Theological Incoherence
What we are seeing worked out on a global scale, however, is the theological incoherence of the Church of England – not that no theological sense is ever made by Anglicans, but that Anglicanism no longer has overall theological coherence. Recent events demonstrate something which has been true for well over a century and which is now obvious to all, except those with a surfeit of wishful thinking (though still largely unacknowledged), namely that Anglicanism develops through principled radicalism, not institutional regulation.
This was not, of course, the intention of the Reformers when they repudiated the authority of the Pope and the Roman magisterium. Their intention was that these would be replaced by the legal authority of the monarch under the spiritual authority of Scripture. Unfortunately, neither of those two authorities have held any real sway in Anglicanism for a considerable period of time, though they created a sufficient momentum to keep the ship more or less on some sort of course, at least in the home country, almost down to the present.
In reality we have simply ignored the erosion of these authorities and consequently have put nothing in their place. On the contrary, the legal structures of Anglicanism, based on the Cranmerian settlement, have conspired to create the illusion of submission to authority where there is none. Thus we have the bizarre spectacle of men who are publicly known to oppose the Church’s teaching giving an undertaking to ‘uphold’ that teaching in public, as if matters of faith were simply to do with outward adherence to certain position statements regardless of private persuasion.
This is not ‘upholding’ the Church’s teaching at all, but it can appear to be so in a church where authority is exercised from the top down through a legal apparatus establishing certain minimum public standards. In a legalistic church, adherence to the letter of the law can appear to be conformity to the principles of the faith.
Change
Meanwhile those with sufficient power or courage to act on their principles have led the process of change in the Anglican Church by radical action, even when contrary to the laws and previous traditions of the institution. It must be admitted by readers of this journal that one of the earliest examples of this was the Oxford Movement, whereby parish clergy – not, be it noted, bishops – broke the laws of church and land, even to the extent of going to prison, and thereby bequeathed to us a renewed Catholic heritage.

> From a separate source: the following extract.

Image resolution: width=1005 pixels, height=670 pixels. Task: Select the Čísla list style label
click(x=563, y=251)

The same principled action was taken by American bishops in 1974 when they illegally ordained the first women, and is being taken by numerous parish clergy today who are quietly, and unlawfully, conducting blessings in church for same-sex couples.

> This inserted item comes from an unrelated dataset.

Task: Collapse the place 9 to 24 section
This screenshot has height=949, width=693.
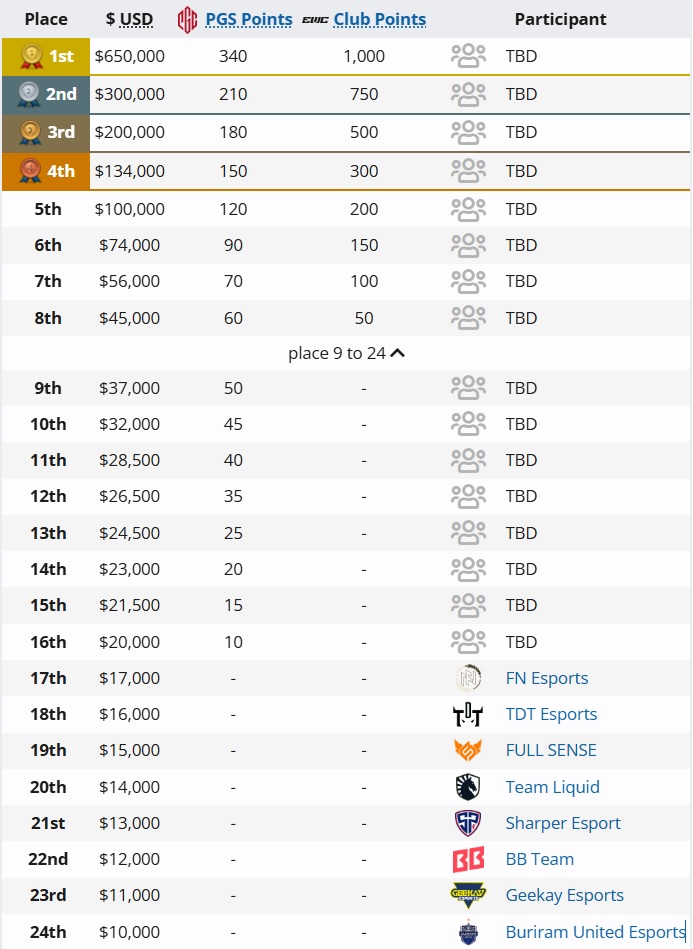Action: [346, 353]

In this situation, those who insist that the Anglican way is ‘rule-making whilst keeping the rules’ are kidding only themselves. That may be how Anglican theology comes to be written, but it is no longer how it comes to be made.
The ‘End’ of Anglicanism?
Does all this spell the end of Anglicanism? Perhaps the future lies with the epithet of Dr McCoy, ‘It’s Anglicanism, but not as we know it.’ The Anglican experiment of the Reformation is almost exhausted – a national church governed by its monarch and regulated by his laws enforced by his ministers is now the global ecclesiastical tidemark of a past empire. Disestablishment at home is the final and inevitable conclusion to the process. Whether what remains will be workable as a church is yet to be seen, but the one certainty is that there will be no prizes for the reticent.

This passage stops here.